Much of this book takes place in skating rinks, but it is mostly about a search for identity and acceptance. Tillie has a few friendships, though they get disrupted when her family moves from New Jersey to Texas, where ice skating is a rarer and less popular thing. Tillie has a rough relationship with her family. She is a twin, though she does not seem especially close to her brother. He appears only sporadically in the book. Her father is a jokester who usually ends up taking her to early morning practices, but their conversations are merely functional. Her mother seems distant and moody, and what we see of her makes her seem prickly at best. 
Although she is "good" at skating, Tillie does not seem especially fond of it. She seems to be going through the motions over 12 years, skating and competing but really looking for something else. She is searching for some connection, whether it be a friend or mentor. Ironically, because she feels sad and alone, she takes part in a sport where she has to go off frequently and be alone. And cold, it's also cold out on the ice.

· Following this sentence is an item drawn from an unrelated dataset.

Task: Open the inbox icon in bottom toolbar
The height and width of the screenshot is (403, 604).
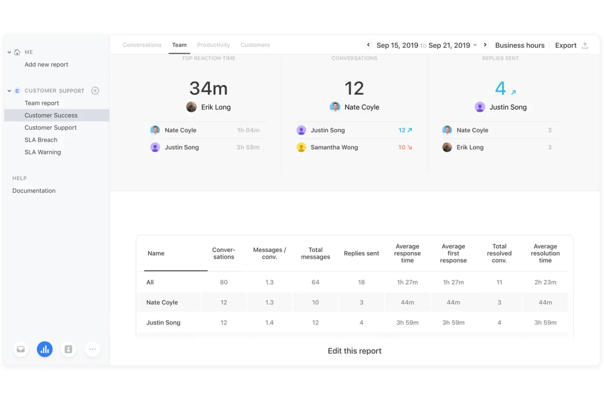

Author/artist Tillie Walden is the creator behind this book. Only 21 years old, she already has been nominated for two Eisner Awards, won two Ignatz Awards, and also published three other graphic novels, including The End of Summer, I Love This Part, and A City Inside. She also is working on a webcomic, On a Sunbeam. As I hope you can tell form the excerpt above, Walden's storytelling is beautifully understated. She uses a lot of negative space and very strategic dialogue to great effect. Tillie the main character appears lonesome for much of this book, and that loneliness is reflected in the artwork. Her isolation also leaves her ruminating, and I feel that is also reflected in the storytelling, as it is very calculated and thoughtful. For those interested, you can learn more about Walden's life and work in this article or this interview. I really enjoyed this interview, too.

All of the reviews I have read about this book say it is stellar. Kirkus Reviews gave it a starred review and summed it up as "A quiet powerhouse of a memoir." Publishers Weekly also gave it a starred review and called it "A haunting and resonant coming-of-age story." Booklist also gave it a starred review (3 for 3 here!) and reviewer Sarah Hunter concluded, "A stirring, gorgeously illustrated story of finding the strength to follow one’s own path."

Spinning was published by First Second, and they offer a preview and more here. I feel that this book would be appropriate for most YA readers. It features mature themes, and there is one instance of sexual violence, but I feel it will resonate with many adolescent readers.